• _EXTRACT_
* * * * * * *

Let $T:\ell^2\to \ell^2$ defined by $(x_1,x_2,x_3,x_4,\dots) \mapsto (0,4x_1,x_2,4x_3,x_4,\dots)$. Prove $T$ is continuous.
My attempt: $T$ is well defined because for $x\in\ell^2$ we have: $\sum_{n=1}^\infty |x_n|^2 <\infty$ implies $\sum_{n=1}^\infty |x_{2n}|^2 + \sum_{n=1}^\infty |x_{2n-1}|^2<\infty$ implies $\sum_{n=1}^\infty |x_{2n}|^2 + 4\sum_{n=1}^\infty |x_{2n-1}|^2<\infty$. So $T(x) \in\ell^2$ for all $x\in\ell^2$. To prove continuity I need to find a scalar $k>0$ such that $\parallel T(x)\parallel\leq k \parallel x\parallel$. I tried: Let $y$ be all even elements of $x$, $z$ all uneven elements.
$$\parallel T(x)\parallel_2 = \parallel (0,4x_1,x_2,4x_3,x_4,\dots)\parallel_2 \leq \parallel y\parallel_2 + \parallel 4z\parallel_2 = \parallel y\parallel_2 + 4\parallel z\parallel_2$$ Now I wonder is $k=4$ is the lowest possible value of $k$.

* * * * * * *

• _DATASET EXTRACT_
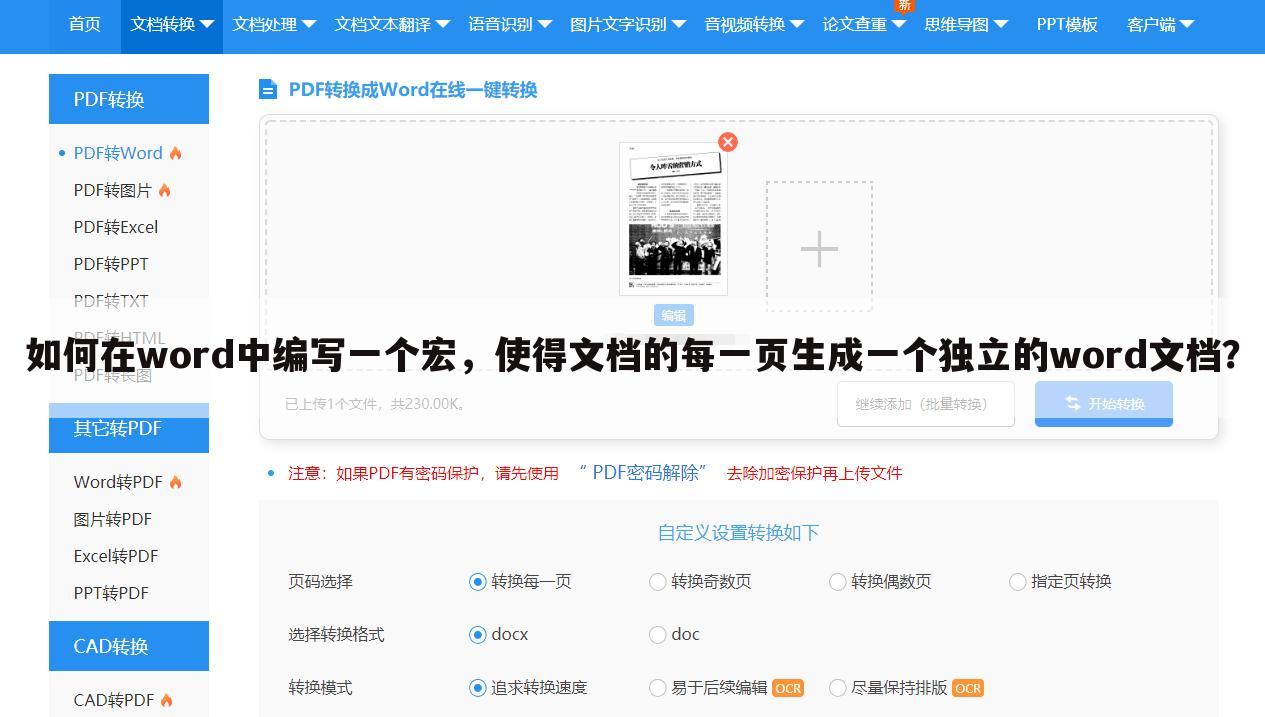Go to the 首页 menu item
The image size is (1265, 717).
84,24
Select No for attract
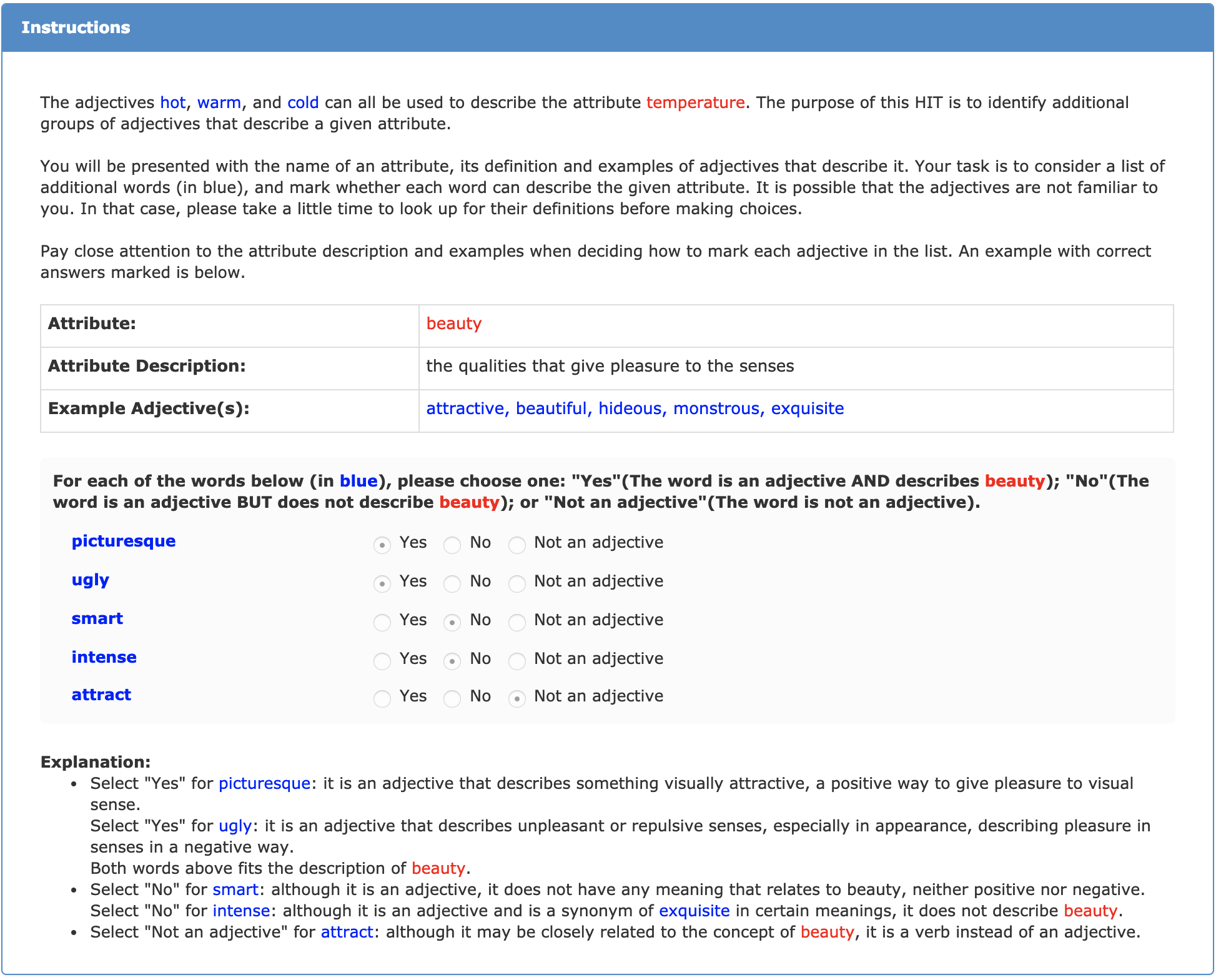The image size is (1216, 980). pos(452,698)
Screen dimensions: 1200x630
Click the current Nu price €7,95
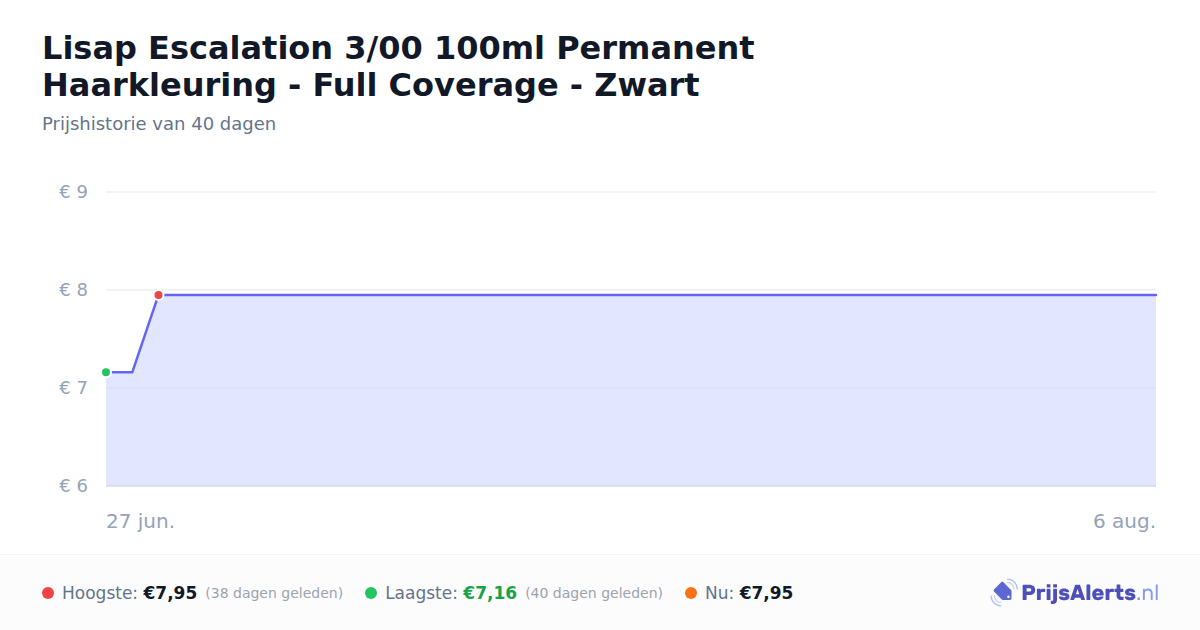point(766,593)
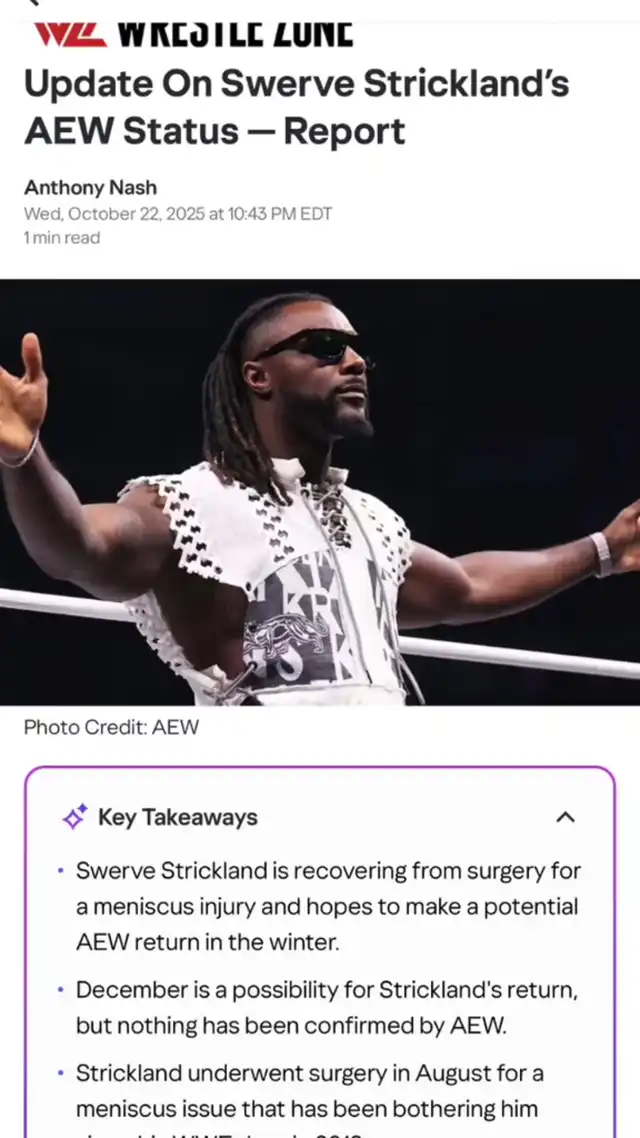
Task: Select the December return possibility takeaway
Action: click(x=327, y=1007)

* * * * * * *

Transcribe the full post about proving that the operator T on ℓ² is continuous, word for word from beginning to end.

Let $T:\ell^2\to \ell^2$ defined by $(x_1,x_2,x_3,x_4,\dots) \mapsto (0,4x_1,x_2,4x_3,x_4,\dots)$. Prove $T$ is continuous.
My attempt: $T$ is well defined because for $x\in\ell^2$ we have: $\sum_{n=1}^\infty |x_n|^2 <\infty$ implies $\sum_{n=1}^\infty |x_{2n}|^2 + \sum_{n=1}^\infty |x_{2n-1}|^2<\infty$ implies $\sum_{n=1}^\infty |x_{2n}|^2 + 4\sum_{n=1}^\infty |x_{2n-1}|^2<\infty$. So $T(x) \in\ell^2$ for all $x\in\ell^2$. To prove continuity I need to find a scalar $k>0$ such that $\parallel T(x)\parallel\leq k \parallel x\parallel$. I tried: Let $y$ be all even elements of $x$, $z$ all uneven elements.
$$\parallel T(x)\parallel_2 = \parallel (0,4x_1,x_2,4x_3,x_4,\dots)\parallel_2 \leq \parallel y\parallel_2 + \parallel 4z\parallel_2 = \parallel y\parallel_2 + 4\parallel z\parallel_2$$ Now I wonder is $k=4$ is the lowest possible value of $k$.